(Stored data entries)
------------------------------------------------

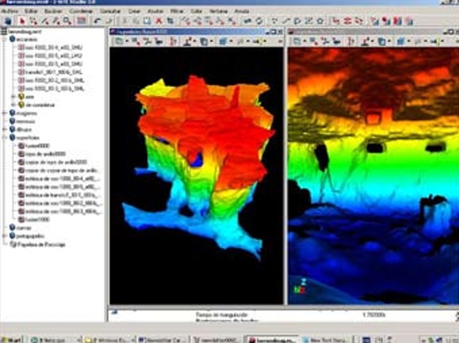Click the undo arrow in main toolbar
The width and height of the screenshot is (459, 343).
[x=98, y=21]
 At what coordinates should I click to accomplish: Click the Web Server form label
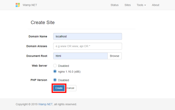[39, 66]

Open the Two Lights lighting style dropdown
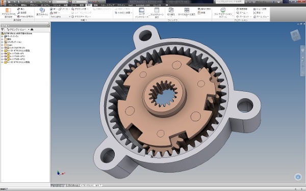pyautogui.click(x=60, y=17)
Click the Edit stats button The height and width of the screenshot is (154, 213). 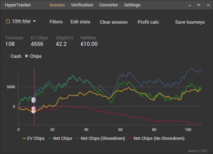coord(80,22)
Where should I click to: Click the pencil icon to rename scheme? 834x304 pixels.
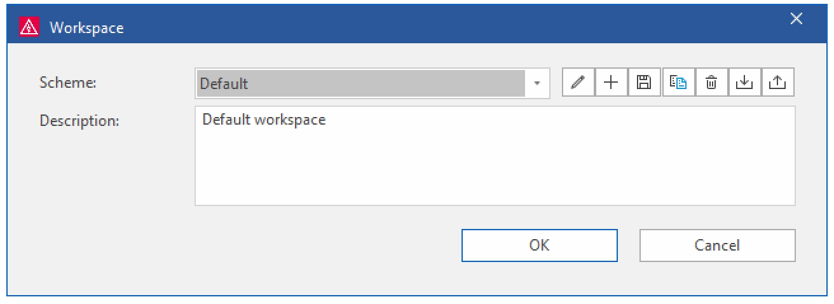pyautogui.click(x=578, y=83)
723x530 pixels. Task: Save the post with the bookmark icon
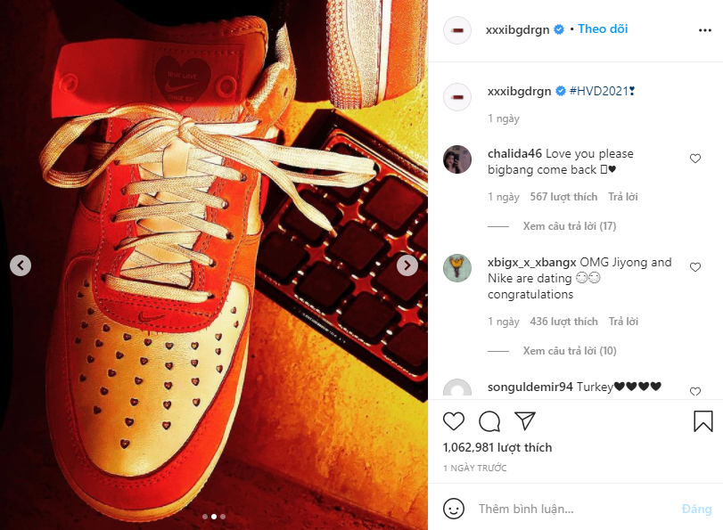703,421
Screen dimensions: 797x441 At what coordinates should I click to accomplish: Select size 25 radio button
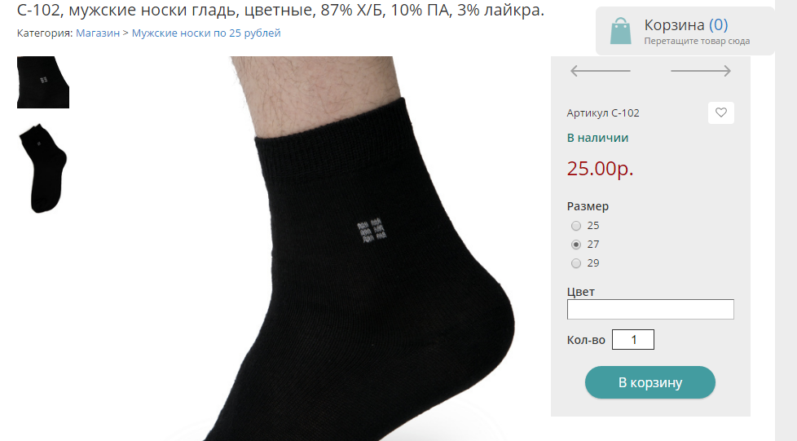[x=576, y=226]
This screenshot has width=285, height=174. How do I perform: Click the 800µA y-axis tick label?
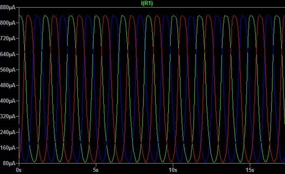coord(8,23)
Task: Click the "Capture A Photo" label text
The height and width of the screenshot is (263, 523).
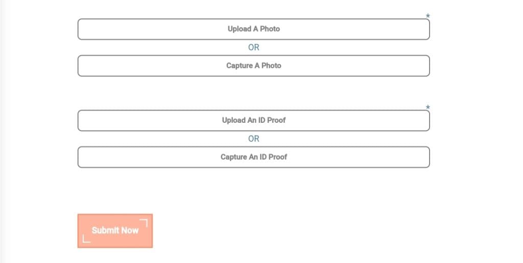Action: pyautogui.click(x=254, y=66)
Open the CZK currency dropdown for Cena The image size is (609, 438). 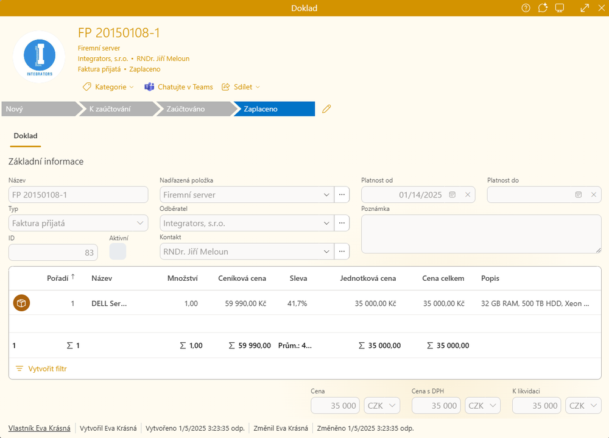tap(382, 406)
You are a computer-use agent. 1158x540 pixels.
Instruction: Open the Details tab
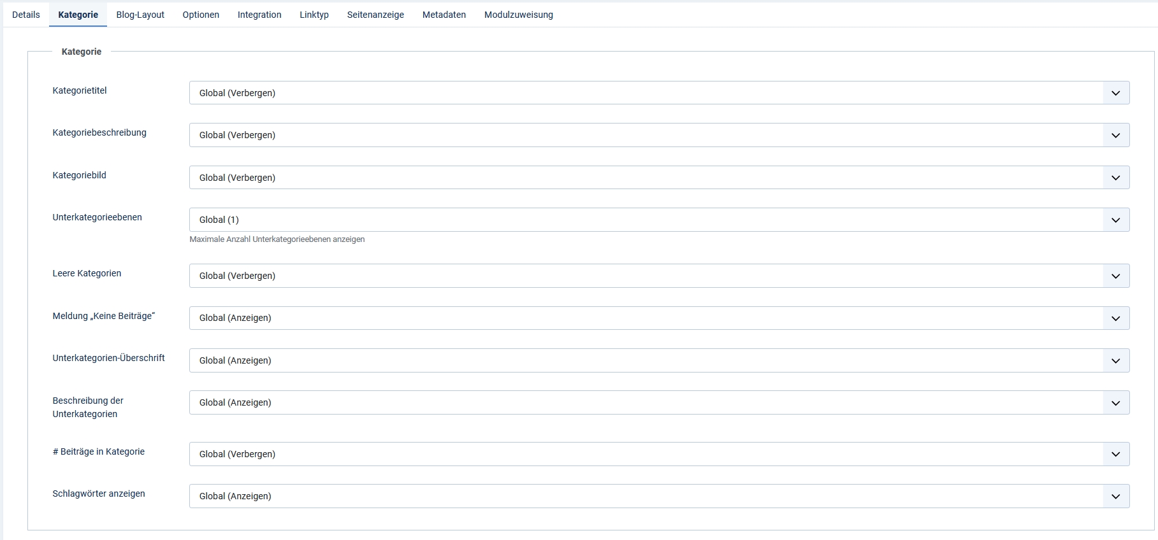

------------------------------------------------

• **Your assignment**: Treat the line with "Screen dimensions: 797x441" as the start and the line with "Task: Click the" as the end, and return exactly that span of the data above, both ends included, without pictures.

• **Result of the task**:
Screen dimensions: 797x441 At what coordinates should I click to accomplish: Select size 25 radio button
[x=576, y=226]
This screenshot has width=285, height=174. How do I perform: Click the 800µA y-axis tick label?
coord(8,23)
Task: Click the "Capture A Photo" label text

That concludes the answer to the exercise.